Let's welcome
John Hannoush, my only regular reader, to the blogosphere. Particularly as I suspect that one motivation is irritation at seeing his devastating takedowns of my halfbaked notions buried in comments. Witness
this on the Pyne/Gillard gay thing.
John says
"But this raises a further question: can a verbal attack be homophobic unless the attacker is homophobic, that is, someone who has a "fear or hatred of homosexuals and homosexuality"? I doubt that Chris is suggesting that Julia Gillard fears or hates homosexuals. So if there is an offence here we need a different word to describe it (at risk of draining the word used of meaning)."
I would myself say that the answer to the first question was yes, a verbal attack could be judged to be homophobic on an objective standard regardless of the actual emotions of the user.

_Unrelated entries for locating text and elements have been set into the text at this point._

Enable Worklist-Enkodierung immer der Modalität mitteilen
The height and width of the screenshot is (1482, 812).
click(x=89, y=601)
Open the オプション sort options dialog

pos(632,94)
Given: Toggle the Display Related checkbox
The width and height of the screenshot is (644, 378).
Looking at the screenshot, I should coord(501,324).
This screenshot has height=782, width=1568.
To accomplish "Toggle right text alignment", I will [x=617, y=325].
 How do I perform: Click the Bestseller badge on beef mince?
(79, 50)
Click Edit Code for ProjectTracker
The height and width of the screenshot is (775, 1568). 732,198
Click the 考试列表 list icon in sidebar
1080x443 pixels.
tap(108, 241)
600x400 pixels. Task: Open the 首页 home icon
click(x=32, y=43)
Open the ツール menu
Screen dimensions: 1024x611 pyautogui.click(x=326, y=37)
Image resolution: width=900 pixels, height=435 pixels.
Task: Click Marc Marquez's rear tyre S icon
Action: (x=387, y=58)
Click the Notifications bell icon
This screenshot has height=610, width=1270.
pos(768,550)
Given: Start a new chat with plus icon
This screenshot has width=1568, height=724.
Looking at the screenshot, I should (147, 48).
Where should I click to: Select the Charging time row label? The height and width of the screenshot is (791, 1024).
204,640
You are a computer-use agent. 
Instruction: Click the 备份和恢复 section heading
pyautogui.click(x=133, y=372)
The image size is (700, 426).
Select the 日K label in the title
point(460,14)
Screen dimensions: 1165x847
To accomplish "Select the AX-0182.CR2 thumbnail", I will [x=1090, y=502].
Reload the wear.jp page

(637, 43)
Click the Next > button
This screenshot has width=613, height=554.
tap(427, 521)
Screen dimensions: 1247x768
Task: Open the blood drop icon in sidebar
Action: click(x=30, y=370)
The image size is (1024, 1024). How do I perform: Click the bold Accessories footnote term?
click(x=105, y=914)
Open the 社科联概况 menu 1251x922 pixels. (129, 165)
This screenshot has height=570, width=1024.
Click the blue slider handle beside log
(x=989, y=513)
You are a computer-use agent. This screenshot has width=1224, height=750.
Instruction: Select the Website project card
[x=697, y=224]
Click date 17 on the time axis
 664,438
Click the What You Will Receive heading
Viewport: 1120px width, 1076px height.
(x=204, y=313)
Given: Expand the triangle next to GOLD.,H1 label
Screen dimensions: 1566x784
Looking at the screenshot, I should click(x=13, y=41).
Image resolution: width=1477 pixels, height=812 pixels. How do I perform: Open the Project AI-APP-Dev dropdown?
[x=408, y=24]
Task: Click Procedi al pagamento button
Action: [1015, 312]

I can remember getting a letter published by the Age some years ago covering a related point; an Age journalist was defending George Bush against charges of homophobia by saying exactly that Bush was not actually affected by it himself, having many gay friends in his private life; to which I replied that that made things worse, in that he was deliberately saying things he knew were false for political gain. Admittedly, that last has many points on the spectrum, from endorsing the party platform through to lying to the House, but still.
But on the nomenclature issue, let's say you have a 1920s southern politician who is himself entirely at ease with blacks but still feels it politically necessary to join in a lynching; he may not be, in the eyes of god (adjust the concept for atheism, but you know what I mean), a racist, but the act is still a hate crime.
I think you can speak of homophobic language.